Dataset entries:
*-*-*

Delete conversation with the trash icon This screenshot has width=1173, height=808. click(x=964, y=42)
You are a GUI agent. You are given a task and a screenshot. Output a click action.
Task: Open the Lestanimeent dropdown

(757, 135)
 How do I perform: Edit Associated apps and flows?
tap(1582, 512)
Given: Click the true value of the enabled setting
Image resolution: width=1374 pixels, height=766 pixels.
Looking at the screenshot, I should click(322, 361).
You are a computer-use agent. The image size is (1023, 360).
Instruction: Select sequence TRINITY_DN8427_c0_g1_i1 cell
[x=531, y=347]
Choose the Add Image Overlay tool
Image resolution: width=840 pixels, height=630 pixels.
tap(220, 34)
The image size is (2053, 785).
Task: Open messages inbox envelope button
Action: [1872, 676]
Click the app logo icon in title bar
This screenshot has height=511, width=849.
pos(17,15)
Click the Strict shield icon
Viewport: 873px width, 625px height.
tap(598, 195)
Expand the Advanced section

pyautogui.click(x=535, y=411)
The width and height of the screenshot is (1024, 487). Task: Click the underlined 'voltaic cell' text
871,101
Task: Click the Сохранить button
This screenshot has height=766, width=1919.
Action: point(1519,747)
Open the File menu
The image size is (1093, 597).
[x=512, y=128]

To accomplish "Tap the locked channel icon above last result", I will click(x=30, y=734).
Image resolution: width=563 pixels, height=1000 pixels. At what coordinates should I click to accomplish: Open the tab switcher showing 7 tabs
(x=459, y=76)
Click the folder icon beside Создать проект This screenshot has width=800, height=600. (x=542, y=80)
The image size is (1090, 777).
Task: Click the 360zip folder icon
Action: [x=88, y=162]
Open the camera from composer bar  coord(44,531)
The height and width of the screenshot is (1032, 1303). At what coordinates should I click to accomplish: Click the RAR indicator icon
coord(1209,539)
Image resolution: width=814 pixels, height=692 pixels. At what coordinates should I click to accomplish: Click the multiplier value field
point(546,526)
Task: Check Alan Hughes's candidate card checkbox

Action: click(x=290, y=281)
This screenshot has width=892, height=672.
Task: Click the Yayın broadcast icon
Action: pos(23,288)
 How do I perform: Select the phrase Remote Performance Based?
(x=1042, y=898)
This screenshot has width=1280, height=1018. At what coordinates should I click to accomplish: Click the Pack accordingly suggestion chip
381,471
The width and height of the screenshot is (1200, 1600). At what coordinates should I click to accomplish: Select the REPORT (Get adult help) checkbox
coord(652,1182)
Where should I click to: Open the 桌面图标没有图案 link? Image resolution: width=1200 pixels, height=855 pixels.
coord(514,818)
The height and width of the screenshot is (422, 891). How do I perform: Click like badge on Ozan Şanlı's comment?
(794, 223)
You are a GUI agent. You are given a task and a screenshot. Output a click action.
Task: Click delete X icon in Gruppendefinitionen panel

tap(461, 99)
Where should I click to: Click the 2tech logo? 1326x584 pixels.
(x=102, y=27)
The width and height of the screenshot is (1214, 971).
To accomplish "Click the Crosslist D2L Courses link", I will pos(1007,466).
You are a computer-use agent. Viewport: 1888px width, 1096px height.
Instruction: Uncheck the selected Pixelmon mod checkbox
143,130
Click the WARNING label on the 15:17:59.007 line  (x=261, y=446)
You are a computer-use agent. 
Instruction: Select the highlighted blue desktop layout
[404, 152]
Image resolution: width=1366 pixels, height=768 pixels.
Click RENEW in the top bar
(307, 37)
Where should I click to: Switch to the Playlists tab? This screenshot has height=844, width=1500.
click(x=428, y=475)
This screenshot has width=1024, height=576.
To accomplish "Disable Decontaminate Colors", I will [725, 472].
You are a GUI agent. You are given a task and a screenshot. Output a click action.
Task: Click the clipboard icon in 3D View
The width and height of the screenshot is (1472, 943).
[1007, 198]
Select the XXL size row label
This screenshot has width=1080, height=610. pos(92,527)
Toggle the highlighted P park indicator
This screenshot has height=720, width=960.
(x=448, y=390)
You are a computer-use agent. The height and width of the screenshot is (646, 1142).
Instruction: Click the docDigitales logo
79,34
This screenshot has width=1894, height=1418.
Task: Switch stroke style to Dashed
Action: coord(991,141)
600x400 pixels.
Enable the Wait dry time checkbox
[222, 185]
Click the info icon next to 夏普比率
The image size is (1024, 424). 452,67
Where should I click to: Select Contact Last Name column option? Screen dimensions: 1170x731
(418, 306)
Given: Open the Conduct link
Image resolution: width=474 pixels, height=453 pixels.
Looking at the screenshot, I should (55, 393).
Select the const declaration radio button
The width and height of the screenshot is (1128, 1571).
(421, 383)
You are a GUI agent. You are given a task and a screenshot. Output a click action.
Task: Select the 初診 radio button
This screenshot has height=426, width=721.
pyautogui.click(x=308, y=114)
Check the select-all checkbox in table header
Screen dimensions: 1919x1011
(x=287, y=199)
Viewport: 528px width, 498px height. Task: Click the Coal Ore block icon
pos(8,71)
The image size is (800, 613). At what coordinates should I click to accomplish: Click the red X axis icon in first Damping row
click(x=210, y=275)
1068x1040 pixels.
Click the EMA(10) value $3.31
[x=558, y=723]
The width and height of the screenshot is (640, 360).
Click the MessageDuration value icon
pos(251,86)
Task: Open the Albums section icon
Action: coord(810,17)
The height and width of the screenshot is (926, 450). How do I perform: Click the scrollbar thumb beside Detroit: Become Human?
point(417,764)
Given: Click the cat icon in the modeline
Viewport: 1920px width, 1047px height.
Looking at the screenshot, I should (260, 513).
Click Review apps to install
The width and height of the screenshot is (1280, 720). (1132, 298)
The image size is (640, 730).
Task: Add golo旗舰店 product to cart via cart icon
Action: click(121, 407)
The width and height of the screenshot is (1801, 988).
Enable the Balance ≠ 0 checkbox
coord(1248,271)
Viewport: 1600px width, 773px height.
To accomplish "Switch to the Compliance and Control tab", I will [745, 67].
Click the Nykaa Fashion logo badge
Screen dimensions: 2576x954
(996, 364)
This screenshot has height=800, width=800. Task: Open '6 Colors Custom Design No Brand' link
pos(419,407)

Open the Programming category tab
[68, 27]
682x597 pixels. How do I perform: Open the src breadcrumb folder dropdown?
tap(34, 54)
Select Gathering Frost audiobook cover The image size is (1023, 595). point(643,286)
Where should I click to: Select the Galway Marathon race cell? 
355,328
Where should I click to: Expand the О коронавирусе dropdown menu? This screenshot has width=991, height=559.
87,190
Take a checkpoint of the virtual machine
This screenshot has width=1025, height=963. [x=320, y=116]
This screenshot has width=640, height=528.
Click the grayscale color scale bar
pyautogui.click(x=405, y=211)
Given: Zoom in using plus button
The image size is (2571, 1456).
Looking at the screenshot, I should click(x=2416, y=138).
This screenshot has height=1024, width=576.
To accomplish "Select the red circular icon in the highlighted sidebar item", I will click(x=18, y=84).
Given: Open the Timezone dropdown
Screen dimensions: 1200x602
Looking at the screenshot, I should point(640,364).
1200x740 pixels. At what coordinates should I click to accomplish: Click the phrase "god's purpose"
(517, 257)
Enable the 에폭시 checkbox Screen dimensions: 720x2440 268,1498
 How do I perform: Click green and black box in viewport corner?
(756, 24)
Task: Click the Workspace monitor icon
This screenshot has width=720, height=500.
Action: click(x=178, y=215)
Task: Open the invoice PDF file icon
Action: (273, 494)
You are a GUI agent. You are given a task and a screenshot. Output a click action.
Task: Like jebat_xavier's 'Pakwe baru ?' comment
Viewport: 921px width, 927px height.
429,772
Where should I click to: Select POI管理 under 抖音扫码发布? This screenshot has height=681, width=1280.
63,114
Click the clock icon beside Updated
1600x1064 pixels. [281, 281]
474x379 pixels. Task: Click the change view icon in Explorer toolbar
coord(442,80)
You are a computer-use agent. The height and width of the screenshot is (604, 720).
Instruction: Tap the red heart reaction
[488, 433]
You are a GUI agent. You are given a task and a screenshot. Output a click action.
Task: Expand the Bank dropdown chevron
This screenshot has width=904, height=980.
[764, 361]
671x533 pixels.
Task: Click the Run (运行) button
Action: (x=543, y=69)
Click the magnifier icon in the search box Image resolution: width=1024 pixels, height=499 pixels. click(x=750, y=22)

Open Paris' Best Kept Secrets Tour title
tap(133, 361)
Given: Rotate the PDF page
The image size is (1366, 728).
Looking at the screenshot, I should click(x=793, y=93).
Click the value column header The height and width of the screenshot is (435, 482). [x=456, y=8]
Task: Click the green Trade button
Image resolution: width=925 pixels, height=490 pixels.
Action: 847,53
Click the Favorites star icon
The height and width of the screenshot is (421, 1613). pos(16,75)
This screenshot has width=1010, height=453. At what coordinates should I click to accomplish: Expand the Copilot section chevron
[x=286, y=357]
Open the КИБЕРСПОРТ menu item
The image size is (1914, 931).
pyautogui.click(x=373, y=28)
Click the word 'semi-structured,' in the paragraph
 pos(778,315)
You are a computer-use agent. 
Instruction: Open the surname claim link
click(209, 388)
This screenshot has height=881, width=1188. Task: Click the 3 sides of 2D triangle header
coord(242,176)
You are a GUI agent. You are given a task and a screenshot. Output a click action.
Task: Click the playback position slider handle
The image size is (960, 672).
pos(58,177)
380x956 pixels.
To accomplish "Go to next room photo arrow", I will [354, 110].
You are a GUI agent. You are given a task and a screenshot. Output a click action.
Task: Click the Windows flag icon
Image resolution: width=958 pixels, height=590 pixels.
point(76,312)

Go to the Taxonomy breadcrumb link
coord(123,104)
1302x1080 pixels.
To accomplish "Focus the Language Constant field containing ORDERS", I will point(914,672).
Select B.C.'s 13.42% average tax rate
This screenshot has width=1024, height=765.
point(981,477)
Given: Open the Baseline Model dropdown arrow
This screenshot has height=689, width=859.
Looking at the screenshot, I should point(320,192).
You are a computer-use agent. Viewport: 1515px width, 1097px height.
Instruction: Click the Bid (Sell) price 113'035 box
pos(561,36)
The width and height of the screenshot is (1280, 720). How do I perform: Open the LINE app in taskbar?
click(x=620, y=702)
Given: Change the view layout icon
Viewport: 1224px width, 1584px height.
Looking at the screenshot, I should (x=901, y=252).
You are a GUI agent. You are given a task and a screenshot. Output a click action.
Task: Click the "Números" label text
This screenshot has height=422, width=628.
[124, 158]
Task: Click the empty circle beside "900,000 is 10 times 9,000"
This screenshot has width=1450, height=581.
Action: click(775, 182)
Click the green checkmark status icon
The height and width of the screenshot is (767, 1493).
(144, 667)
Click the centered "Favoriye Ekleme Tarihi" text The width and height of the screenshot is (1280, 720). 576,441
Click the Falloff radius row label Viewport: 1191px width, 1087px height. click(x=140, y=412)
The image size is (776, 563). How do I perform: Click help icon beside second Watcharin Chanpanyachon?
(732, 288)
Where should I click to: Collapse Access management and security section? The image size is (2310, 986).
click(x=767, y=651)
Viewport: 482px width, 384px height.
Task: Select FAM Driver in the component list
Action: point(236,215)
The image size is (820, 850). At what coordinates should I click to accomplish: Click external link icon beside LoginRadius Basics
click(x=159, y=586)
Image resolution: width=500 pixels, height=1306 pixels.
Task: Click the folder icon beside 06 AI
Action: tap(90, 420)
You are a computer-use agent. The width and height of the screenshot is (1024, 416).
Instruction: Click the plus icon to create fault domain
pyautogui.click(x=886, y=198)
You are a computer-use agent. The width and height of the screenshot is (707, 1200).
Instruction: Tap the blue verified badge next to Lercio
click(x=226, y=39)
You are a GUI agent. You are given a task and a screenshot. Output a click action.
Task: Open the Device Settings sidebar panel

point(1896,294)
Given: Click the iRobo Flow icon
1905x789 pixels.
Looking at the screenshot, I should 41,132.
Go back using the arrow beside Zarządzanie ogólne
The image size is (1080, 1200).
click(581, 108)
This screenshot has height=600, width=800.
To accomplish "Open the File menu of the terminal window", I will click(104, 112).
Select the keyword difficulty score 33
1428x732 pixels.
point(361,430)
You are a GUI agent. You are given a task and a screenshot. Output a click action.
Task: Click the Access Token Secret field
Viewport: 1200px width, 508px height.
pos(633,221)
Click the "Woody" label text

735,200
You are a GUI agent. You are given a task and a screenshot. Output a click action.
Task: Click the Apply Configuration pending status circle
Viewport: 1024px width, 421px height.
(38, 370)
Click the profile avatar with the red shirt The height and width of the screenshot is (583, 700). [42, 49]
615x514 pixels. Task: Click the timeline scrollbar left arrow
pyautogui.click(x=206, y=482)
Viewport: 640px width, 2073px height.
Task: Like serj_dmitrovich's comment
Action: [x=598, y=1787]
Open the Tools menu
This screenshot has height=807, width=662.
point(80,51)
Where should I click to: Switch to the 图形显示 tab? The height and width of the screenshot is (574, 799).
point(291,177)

*-*-*

§ **INSTRUCTIONS TO FOLLOW**
Which lines in the entries above contain "item"? Pull each of them out.

§ **RESPONSE AREA**
To accomplish "Select the red circular icon in the highlighted sidebar item", I will click(x=18, y=84).
Open the КИБЕРСПОРТ menu item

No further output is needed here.